#### [Instructions to follow]
Write out every single entry exactly.

#### [The data]
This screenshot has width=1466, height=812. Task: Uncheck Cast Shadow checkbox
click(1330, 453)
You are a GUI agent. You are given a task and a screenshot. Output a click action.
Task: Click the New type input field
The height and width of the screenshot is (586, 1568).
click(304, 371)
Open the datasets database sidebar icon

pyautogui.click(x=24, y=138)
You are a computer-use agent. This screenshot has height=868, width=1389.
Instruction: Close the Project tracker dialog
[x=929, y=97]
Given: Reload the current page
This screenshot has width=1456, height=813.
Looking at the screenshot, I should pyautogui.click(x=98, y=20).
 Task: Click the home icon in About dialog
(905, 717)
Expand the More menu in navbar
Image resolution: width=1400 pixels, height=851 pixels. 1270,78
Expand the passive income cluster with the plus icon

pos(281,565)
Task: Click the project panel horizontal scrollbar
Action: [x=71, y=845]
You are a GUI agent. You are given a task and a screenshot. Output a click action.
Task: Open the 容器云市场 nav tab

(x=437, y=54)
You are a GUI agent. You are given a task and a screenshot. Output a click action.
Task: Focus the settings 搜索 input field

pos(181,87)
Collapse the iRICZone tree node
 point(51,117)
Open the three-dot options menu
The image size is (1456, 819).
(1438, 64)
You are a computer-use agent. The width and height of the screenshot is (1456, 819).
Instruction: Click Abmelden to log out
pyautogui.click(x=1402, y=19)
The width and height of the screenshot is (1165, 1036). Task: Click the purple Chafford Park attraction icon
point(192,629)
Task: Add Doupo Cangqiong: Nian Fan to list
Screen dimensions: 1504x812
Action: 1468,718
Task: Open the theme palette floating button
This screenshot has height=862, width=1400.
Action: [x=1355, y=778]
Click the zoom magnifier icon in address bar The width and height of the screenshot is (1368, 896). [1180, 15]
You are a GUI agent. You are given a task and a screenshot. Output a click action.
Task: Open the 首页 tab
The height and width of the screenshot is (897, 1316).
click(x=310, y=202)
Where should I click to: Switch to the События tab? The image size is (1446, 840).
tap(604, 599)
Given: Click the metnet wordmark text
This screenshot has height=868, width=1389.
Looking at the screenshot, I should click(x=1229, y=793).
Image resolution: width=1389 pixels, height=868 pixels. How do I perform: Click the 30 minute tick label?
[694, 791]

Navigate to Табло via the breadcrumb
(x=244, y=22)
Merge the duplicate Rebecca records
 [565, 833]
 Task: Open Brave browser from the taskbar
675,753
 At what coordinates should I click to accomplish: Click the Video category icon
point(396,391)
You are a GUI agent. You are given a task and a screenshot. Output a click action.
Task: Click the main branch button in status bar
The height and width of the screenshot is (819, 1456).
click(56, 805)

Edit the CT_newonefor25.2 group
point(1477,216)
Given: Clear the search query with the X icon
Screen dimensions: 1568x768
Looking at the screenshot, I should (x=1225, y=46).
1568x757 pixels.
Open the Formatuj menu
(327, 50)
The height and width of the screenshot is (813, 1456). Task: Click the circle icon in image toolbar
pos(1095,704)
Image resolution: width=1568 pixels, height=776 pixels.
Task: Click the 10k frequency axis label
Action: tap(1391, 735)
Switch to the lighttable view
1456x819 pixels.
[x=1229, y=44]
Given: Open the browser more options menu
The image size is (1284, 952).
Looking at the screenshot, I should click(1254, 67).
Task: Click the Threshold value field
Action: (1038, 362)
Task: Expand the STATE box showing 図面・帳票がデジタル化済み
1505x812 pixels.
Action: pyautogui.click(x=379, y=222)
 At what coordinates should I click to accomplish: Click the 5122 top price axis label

#### [Expected output]
This screenshot has width=1466, height=812. Task: Uncheck Cast Shadow checkbox
click(1330, 453)
You are a GUI agent. You are given a task and a screenshot. Output a click action.
Task: Click the New type input field
The height and width of the screenshot is (586, 1568).
click(304, 371)
Open the datasets database sidebar icon

pyautogui.click(x=24, y=138)
You are a computer-use agent. This screenshot has height=868, width=1389.
Instruction: Close the Project tracker dialog
[x=929, y=97]
Given: Reload the current page
This screenshot has width=1456, height=813.
Looking at the screenshot, I should pyautogui.click(x=98, y=20).
 Task: Click the home icon in About dialog
(905, 717)
Expand the More menu in navbar
Image resolution: width=1400 pixels, height=851 pixels. 1270,78
Expand the passive income cluster with the plus icon

pos(281,565)
Task: Click the project panel horizontal scrollbar
Action: [x=71, y=845]
You are a GUI agent. You are given a task and a screenshot. Output a click action.
Task: Open the 容器云市场 nav tab

(x=437, y=54)
You are a GUI agent. You are given a task and a screenshot. Output a click action.
Task: Focus the settings 搜索 input field

pos(181,87)
Collapse the iRICZone tree node
 point(51,117)
Open the three-dot options menu
The image size is (1456, 819).
(1438, 64)
You are a computer-use agent. The width and height of the screenshot is (1456, 819).
Instruction: Click Abmelden to log out
pyautogui.click(x=1402, y=19)
The width and height of the screenshot is (1165, 1036). Task: Click the purple Chafford Park attraction icon
point(192,629)
Task: Add Doupo Cangqiong: Nian Fan to list
Screen dimensions: 1504x812
Action: 1468,718
Task: Open the theme palette floating button
This screenshot has height=862, width=1400.
Action: [x=1355, y=778]
Click the zoom magnifier icon in address bar The width and height of the screenshot is (1368, 896). [1180, 15]
You are a GUI agent. You are given a task and a screenshot. Output a click action.
Task: Open the 首页 tab
The height and width of the screenshot is (897, 1316).
click(x=310, y=202)
Where should I click to: Switch to the События tab? The image size is (1446, 840).
tap(604, 599)
Given: Click the metnet wordmark text
This screenshot has height=868, width=1389.
Looking at the screenshot, I should click(x=1229, y=793).
Image resolution: width=1389 pixels, height=868 pixels. How do I perform: Click the 30 minute tick label?
[694, 791]

Navigate to Табло via the breadcrumb
(x=244, y=22)
Merge the duplicate Rebecca records
 [565, 833]
 Task: Open Brave browser from the taskbar
675,753
 At what coordinates should I click to accomplish: Click the Video category icon
point(396,391)
You are a GUI agent. You are given a task and a screenshot. Output a click action.
Task: Click the main branch button in status bar
The height and width of the screenshot is (819, 1456).
click(56, 805)

Edit the CT_newonefor25.2 group
point(1477,216)
Given: Clear the search query with the X icon
Screen dimensions: 1568x768
Looking at the screenshot, I should (x=1225, y=46).
1568x757 pixels.
Open the Formatuj menu
(327, 50)
The height and width of the screenshot is (813, 1456). Task: Click the circle icon in image toolbar
pos(1095,704)
Image resolution: width=1568 pixels, height=776 pixels.
Task: Click the 10k frequency axis label
Action: tap(1391, 735)
Switch to the lighttable view
1456x819 pixels.
[x=1229, y=44]
Given: Open the browser more options menu
The image size is (1284, 952).
Looking at the screenshot, I should click(1254, 67).
Task: Click the Threshold value field
Action: (1038, 362)
Task: Expand the STATE box showing 図面・帳票がデジタル化済み
1505x812 pixels.
Action: pyautogui.click(x=379, y=222)
 At what coordinates should I click to accomplish: Click the 5122 top price axis label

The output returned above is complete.